There is a fellow I met through my blog many months ago. He has become a friend although we have never met in person. He sends me funny jokes and occasionally poems and songs and pictures that I might find interesting. He will call me every once-in-a-while to say hello. He actually has even given me over-the-phone lessons on a subject or two that for some reason, I am sadly lacking even rudimentary knowledge of. Yes, he is a nice, normal, man and single so he occasionally flirts and yes, I guess, I occasionally flirt back. This has been fun and having a new friend has added a nice new little spark to my everyday life. Lately, I wasn’t hearing from him as often as I had in the past and I actually was slightly concerned.
He isn’t a complainer. He is a cheerful man. Therefore, the next time we spoke on the phone I hinted that maybe something was wrong. He did explain that his life is full and busy and yes, he has a lot of things going on in his life. I felt relieved that he was okay but then he said, “You know you are not the most important person in my life.” This statement actually felt like a slap in the face. It must have seemed like that to him too because then he added, ”just like, I am not the most important person in your life.” Both statements are true. All of a sudden I felt a sad feeling that felt familiar. I realized that, that was the feeling that I couldn’t put into words. This was the feeling that I had been sort of pushing back to the back of my mind for the last year. I had stopped being the most important person in anyone’s life. This actually has nothing to do with my friend at all. He was my friend and he still is my friend. However, this feeling I had for a while, was finally put into words.
I separated from my husband and moved about this time last year. Actually, my old life as a full-time wife and mother and pet owner had complexly changed.
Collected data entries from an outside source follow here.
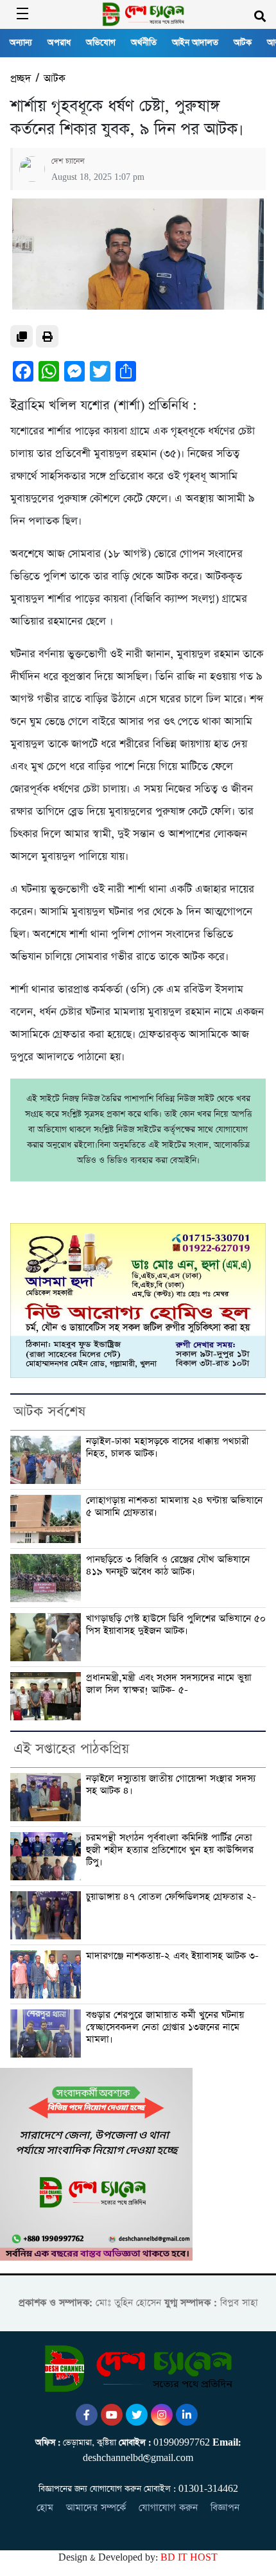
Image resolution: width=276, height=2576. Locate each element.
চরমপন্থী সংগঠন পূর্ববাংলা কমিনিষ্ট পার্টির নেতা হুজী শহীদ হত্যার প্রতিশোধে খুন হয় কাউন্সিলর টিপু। (170, 1850)
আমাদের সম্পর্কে (96, 2507)
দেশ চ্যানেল (68, 161)
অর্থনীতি (144, 43)
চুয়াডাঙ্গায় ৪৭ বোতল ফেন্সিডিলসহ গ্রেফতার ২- (171, 1897)
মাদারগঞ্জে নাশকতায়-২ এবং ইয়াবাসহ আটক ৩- (172, 1956)
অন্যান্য (21, 43)
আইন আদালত (195, 43)
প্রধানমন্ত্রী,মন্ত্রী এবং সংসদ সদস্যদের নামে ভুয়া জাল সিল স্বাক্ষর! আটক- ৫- (169, 1684)
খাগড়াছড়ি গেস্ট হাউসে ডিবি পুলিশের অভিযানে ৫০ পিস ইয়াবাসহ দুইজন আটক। (176, 1624)
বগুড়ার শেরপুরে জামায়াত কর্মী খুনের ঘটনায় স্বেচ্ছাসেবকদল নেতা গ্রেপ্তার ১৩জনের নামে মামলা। (165, 2027)
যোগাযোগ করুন (168, 2507)
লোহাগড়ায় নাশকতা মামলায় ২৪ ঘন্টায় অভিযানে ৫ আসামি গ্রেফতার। (174, 1506)
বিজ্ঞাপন (225, 2507)
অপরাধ (59, 43)
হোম (45, 2507)
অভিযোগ (101, 43)
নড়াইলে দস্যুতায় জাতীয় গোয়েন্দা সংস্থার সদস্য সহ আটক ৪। (170, 1784)
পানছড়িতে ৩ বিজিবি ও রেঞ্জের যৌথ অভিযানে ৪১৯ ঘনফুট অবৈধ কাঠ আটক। (168, 1565)
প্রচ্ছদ (20, 78)
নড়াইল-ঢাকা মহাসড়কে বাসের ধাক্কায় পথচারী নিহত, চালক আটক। (167, 1447)
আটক (243, 43)
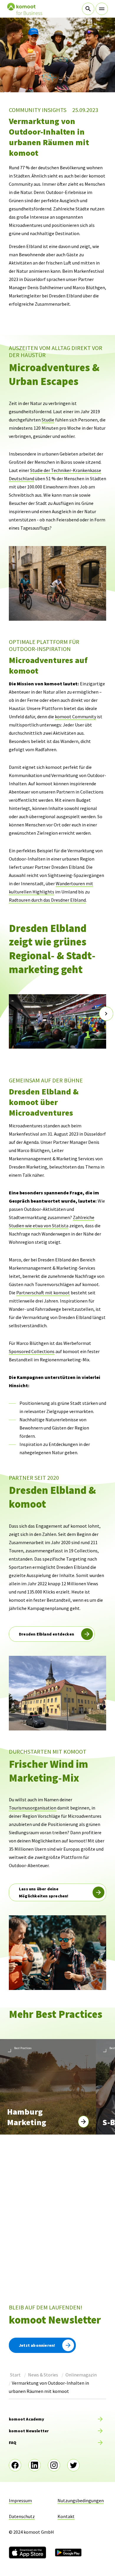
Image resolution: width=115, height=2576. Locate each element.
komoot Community (75, 716)
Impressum (20, 2500)
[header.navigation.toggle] (102, 9)
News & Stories (43, 2375)
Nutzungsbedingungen (81, 2500)
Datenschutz (22, 2516)
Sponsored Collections (32, 1351)
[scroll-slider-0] (9, 1014)
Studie (48, 420)
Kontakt (66, 2516)
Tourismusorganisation (32, 1808)
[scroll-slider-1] (106, 1014)
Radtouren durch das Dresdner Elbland (47, 900)
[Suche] (88, 9)
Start (15, 2375)
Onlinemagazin (81, 2375)
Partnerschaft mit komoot (43, 1292)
This move has been a big change for me, from being everything to everybody for over 36 years to being on my own. Even as a single woman in my twenties I know my mother and father and sisters depended on me for many different reasons. I had dear very close friends that I saw constantly. In my twenties I fell in love three times. The third time was a charm and I married and six years later had my first son … almost eight years to the day I had my second son. Therefore, to a lot of these human’s, on and off, I was the most important person in their lives and they were the most important people in my life. Time passes and my best friend passed away. I still miss him. My mother passed away. My little sister passed away and then a year later my father was gone. One year after that, I moved alone to my present apartment. Now, don’t get me wrong. I chose to move and was planning on this move for at least a year. I love my apartment and I always loved my solitude… I loved being single in my twenties and I enjoy being single now. Still it was a shock to realize that yes, now I am probably not the most important person to any one person alive. Okay, maybe I still am the most important person to my two children … just for the time being, until they meet that special person. As adults they really have other things to concentrate on such as their, college life, their jobs, and friends and their future. That is how it should be and these facts are facts and life moves on and sometimes it is without you. I understand. It was simply a shock to have to face the fact that, for this time in my life, I am not someone’s most important person.
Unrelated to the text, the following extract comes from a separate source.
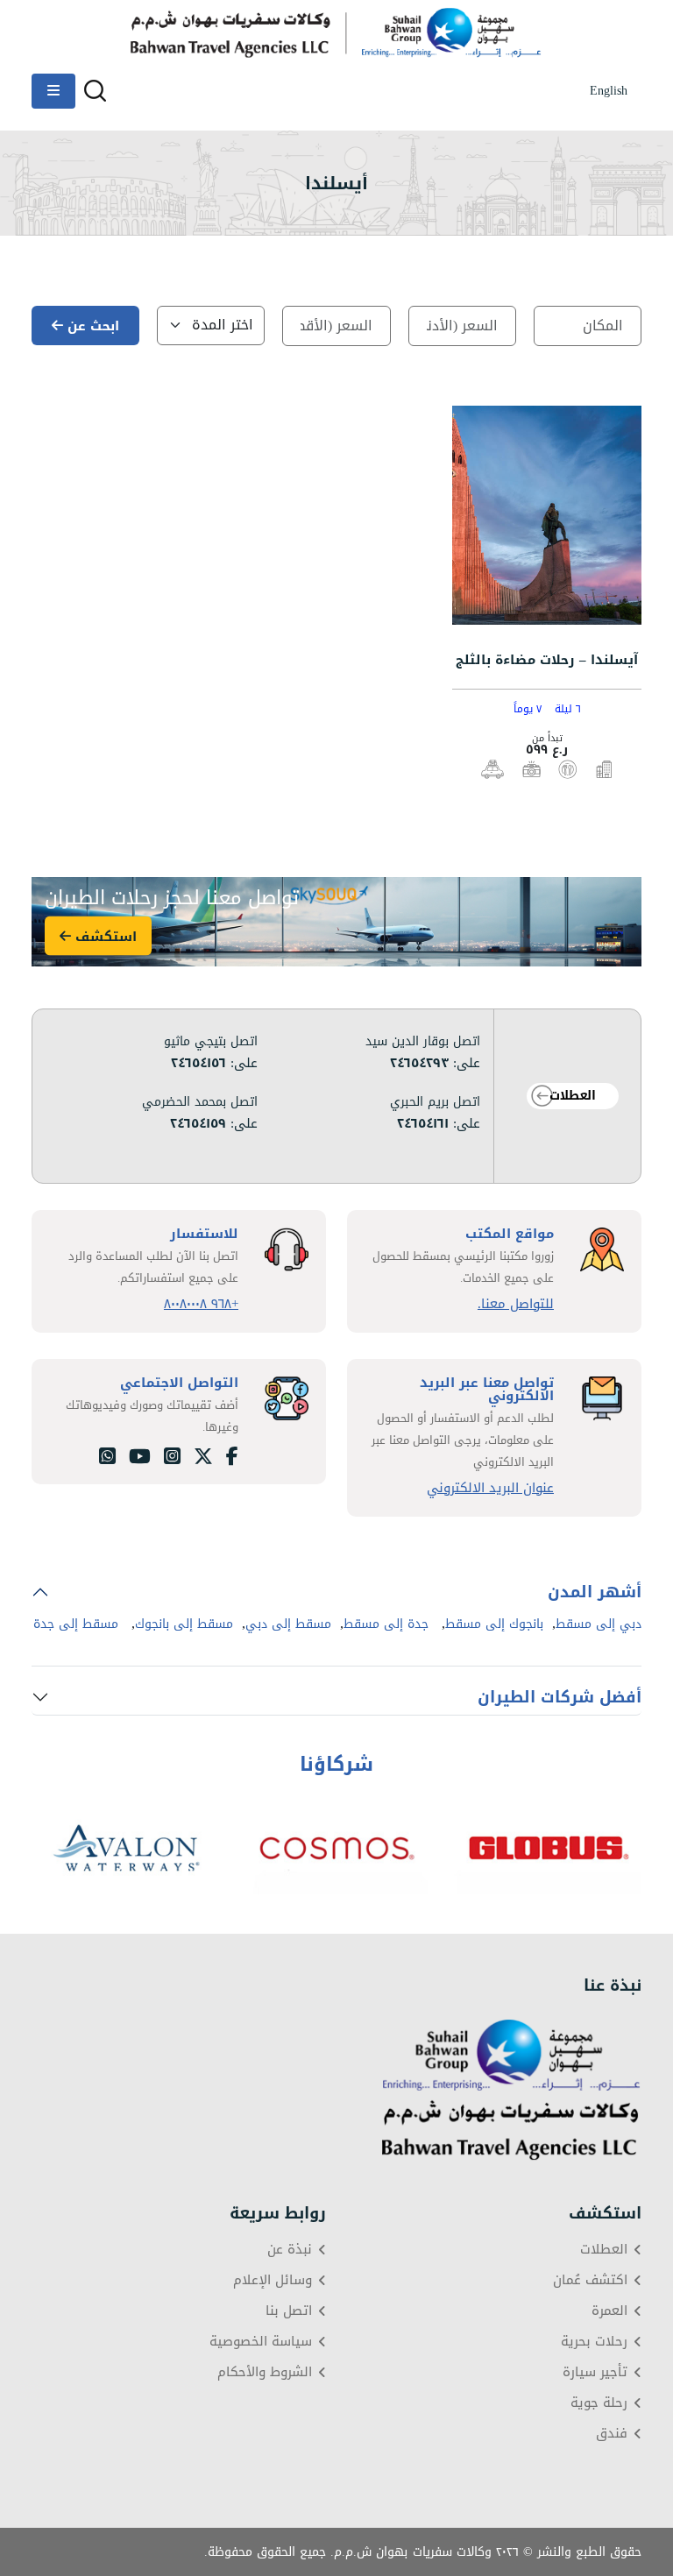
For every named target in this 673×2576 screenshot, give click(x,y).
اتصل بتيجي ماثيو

If you are happily married you are your spouses’ most important person. If you have small children you are, of course, their most important person. If you have parents you are their most important person. Heck, even if you are a dog owner you are your pet’s most important person.
I finally made a realization that this fact isn’t really important at all. Everyone in my life has a clear and important place in my life. My friends are all important to me for their particular type of friendships. Okay my children do come first for me and always will, as will perhaps, the possible grandchildren that I may have in the future. My men friends old and new and my wonderful girlfriends (yes, even though we are in our fifties, sixties and beyond we still call each other “girlfriends”) are very important in all of their special ways. Heck, I have even had two men friends, from my past, that I have come to visit me this year and yes, I was flattered and both evenings, I had a nice time.
Things change and life changes and I keep learning lessons. I just learned a lesson. I don’t have to be THE MOST IMPORTANT PERSON in anyone’s life anymore. This is a time in my life that I CAN BE THE MOST IMPORTANT PERSON IN MY OWN LIFE. I can finally think about me and what makes me happy and who makes me happy. I can actually be selfish and I don’t have to feel guilty about being wholly important to me!!! I am going to keep riding my stationary bike and I will add going to the gym because it is good for me. I will however, buy myself some sparkling wine because I like it. I’m not going to make dinner tonight because I don’t feel like it. I’m going to binge watch my favorite show on Netflix because I am the most important person in my life.